On Thursday, August 27, a newly formed youth group called the People's Defense Committee called a press conference at the Record House in Ferndale, Michigan, to discuss a legal response to the arrests. An organization called Birmingham Youth Assistance also called for a meeting of concerned youth. A group of seven youth leaders had a meeting with Royal Oak city officials.

Although no violence occurred on Thursday night, there were about 90 arrests for curfew violations. The curfews were lifted later that night because the violence had ended.

==Young Peoples Coalition and Center House==

In the aftermath of the riots, an organization called the Young People's Coalition was formed and controlled by the disaffected youth, with the assistance of the Family Service Agency of Oakland County, Michigan. The People's Defense Committee entered this coalition, with support from employees of a local business called the Record House, which sold rock and roll music. The coalition's goal was to "relate to the street people who are involved with the drug abuse problem", and the group recognized that the issues had a political basis.

The coalition planned a "drop-in center" and "rap line", and announced a fundraising drive with an initial goal of $1,400.00. One organizer, 17-year-old Pamela Applin, said, "I'd like to see people communicate at a higher level than throwing rocks and arguing." Another organizer, 18-year-old Denny Bastin, said that "We'd like people to talk about what's really inside them." They spoke out against gender discrimination in the schools, said Bastin, and the tendency of society to discriminate against disaffected youth for their "beliefs, looks and actions", said Applin, who urged that the youth be judged as individuals rather than as a whole.

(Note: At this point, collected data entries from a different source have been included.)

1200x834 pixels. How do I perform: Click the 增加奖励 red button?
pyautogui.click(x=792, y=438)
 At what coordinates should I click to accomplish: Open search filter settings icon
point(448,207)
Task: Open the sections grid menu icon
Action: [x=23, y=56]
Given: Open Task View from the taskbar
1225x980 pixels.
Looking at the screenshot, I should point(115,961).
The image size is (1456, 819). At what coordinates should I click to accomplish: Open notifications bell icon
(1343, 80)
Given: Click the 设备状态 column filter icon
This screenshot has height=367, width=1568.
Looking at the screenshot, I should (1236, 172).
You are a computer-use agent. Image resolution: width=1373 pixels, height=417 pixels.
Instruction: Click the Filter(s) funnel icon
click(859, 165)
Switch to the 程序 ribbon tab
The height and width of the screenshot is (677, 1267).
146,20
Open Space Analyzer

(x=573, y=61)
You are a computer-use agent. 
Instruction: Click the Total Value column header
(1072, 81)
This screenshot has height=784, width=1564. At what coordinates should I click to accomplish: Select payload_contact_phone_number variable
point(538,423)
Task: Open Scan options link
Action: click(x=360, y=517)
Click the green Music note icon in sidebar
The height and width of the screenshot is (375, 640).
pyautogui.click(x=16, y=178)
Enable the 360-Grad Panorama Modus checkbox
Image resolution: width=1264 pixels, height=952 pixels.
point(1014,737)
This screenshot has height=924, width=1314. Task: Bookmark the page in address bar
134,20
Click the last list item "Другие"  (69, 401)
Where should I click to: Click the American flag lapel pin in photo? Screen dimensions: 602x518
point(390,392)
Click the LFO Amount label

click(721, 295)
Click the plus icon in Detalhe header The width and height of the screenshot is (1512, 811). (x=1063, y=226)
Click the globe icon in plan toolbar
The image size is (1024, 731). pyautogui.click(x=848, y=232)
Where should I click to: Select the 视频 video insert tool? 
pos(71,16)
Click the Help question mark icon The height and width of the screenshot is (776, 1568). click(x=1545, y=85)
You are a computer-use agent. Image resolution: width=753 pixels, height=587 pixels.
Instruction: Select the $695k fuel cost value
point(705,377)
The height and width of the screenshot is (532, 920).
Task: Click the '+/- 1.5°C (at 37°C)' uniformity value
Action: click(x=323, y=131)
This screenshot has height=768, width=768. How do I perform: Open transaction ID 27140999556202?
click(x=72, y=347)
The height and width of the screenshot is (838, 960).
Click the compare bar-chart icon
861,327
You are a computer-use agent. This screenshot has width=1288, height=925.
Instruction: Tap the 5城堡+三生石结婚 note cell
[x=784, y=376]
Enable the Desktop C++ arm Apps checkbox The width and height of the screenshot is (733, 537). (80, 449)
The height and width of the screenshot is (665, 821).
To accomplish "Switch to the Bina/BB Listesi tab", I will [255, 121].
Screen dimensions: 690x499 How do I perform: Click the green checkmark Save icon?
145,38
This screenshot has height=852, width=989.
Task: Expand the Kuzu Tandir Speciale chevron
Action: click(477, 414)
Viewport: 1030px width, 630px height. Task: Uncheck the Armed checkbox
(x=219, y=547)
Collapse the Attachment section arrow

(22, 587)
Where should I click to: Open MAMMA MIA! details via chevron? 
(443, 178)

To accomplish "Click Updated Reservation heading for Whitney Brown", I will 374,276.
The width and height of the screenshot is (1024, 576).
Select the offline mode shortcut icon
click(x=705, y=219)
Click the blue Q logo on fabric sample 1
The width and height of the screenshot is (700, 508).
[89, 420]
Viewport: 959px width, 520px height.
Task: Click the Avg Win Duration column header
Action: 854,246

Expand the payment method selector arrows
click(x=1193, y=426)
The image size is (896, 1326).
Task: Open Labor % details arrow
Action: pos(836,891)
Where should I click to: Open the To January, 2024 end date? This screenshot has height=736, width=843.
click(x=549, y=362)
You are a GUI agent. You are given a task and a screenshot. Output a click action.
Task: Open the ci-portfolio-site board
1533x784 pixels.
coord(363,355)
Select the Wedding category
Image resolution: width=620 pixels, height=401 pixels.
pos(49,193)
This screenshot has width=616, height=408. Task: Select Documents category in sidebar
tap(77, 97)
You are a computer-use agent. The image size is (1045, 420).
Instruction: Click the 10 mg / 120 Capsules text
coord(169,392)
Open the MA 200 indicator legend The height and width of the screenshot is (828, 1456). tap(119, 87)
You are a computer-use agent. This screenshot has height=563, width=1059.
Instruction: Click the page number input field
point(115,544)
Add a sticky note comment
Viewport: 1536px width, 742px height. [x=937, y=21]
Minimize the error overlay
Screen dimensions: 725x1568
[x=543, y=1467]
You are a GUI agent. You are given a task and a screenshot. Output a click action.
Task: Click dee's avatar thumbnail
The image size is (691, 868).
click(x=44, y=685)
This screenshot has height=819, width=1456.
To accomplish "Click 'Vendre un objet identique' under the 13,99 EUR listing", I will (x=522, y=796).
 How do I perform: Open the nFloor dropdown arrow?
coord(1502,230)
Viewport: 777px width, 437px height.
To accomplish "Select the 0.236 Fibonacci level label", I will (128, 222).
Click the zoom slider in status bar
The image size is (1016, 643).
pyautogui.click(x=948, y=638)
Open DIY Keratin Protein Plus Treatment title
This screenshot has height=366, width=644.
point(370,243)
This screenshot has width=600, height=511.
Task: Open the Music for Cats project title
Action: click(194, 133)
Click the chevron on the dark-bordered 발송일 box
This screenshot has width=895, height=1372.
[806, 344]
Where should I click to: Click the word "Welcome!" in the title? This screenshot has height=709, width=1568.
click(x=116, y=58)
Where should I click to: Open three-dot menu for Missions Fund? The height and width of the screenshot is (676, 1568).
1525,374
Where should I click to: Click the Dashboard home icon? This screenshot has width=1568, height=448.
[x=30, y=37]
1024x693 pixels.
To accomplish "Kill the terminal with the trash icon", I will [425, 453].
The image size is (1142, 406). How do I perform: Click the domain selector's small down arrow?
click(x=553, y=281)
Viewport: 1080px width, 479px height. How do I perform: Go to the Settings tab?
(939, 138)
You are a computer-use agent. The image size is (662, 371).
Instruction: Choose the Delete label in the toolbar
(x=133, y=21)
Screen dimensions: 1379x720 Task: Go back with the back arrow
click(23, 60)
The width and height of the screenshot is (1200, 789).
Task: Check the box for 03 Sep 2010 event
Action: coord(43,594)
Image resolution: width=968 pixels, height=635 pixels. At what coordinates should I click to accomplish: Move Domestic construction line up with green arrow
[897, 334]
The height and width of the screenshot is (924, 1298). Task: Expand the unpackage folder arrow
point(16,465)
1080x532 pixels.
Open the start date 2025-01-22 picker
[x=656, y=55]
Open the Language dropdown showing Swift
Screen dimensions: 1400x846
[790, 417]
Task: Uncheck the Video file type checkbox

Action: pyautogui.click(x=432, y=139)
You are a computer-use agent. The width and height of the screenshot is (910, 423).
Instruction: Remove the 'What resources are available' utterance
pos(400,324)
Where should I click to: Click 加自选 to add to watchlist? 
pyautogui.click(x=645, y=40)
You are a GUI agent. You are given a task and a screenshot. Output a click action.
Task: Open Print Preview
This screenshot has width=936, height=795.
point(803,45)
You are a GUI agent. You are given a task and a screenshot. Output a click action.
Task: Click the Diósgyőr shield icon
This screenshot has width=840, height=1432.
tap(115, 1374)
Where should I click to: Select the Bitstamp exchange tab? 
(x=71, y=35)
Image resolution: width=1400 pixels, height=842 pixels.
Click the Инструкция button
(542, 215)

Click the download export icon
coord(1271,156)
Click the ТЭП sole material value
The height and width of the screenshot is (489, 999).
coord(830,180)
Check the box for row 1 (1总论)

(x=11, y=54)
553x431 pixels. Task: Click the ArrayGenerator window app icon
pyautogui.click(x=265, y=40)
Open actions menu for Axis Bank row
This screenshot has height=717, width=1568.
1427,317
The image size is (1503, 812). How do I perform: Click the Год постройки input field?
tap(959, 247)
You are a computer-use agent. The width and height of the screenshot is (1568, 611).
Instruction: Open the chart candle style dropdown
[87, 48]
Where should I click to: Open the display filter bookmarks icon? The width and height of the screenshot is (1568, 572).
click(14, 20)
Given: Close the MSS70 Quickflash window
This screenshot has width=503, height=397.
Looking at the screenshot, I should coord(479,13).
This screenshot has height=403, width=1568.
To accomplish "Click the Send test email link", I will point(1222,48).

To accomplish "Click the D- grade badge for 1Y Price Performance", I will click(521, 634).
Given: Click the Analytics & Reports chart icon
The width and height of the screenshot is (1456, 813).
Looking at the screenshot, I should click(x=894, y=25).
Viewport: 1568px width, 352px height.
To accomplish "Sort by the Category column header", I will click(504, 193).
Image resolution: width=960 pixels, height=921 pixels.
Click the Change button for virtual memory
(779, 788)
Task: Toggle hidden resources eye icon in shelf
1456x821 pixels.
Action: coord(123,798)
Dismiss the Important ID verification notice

The rap line operation was under operation in Ferndale in 1971 under the name "Center House". Young People's Coalition organizer Jim Heaphy said, "We get calls on drug abuse, general rap problems, parents, jobs, suicides, draft and legal information, all kinds of different things. We refer a lot of callers to other agencies." The Young People's Coalition also operated a drop-in center at the YMCA in Royal Oak, a coffee house in the YWCA in Ecorse, Michigan, and an anonymous drug analysis program. A free clinic at Center House opened in July, 1971. Financial support was provided by local businesses serving the counterculture, including the Record House, the Speakeasy Boutique, The Happy Apple, the Unisex Shop and the Waterbed Store.

==1971 baseball bust==

On Sunday, April 25, 1971, youths attempted to re-open access to the park by holding a baseball game there. Five police squad cars and a paddy wagon responded, and arrested 21 youths. The People's Defense Committee promptly mobilized lawyers and bail bondsmen to provide assistance to those arrested. A demonstration of 100 youths was held outside the Royal Oak police station, but the police announced their intention to continue arresting youths who gathered at the park. The city council and police had joined forces to keep their city free from the "freaks".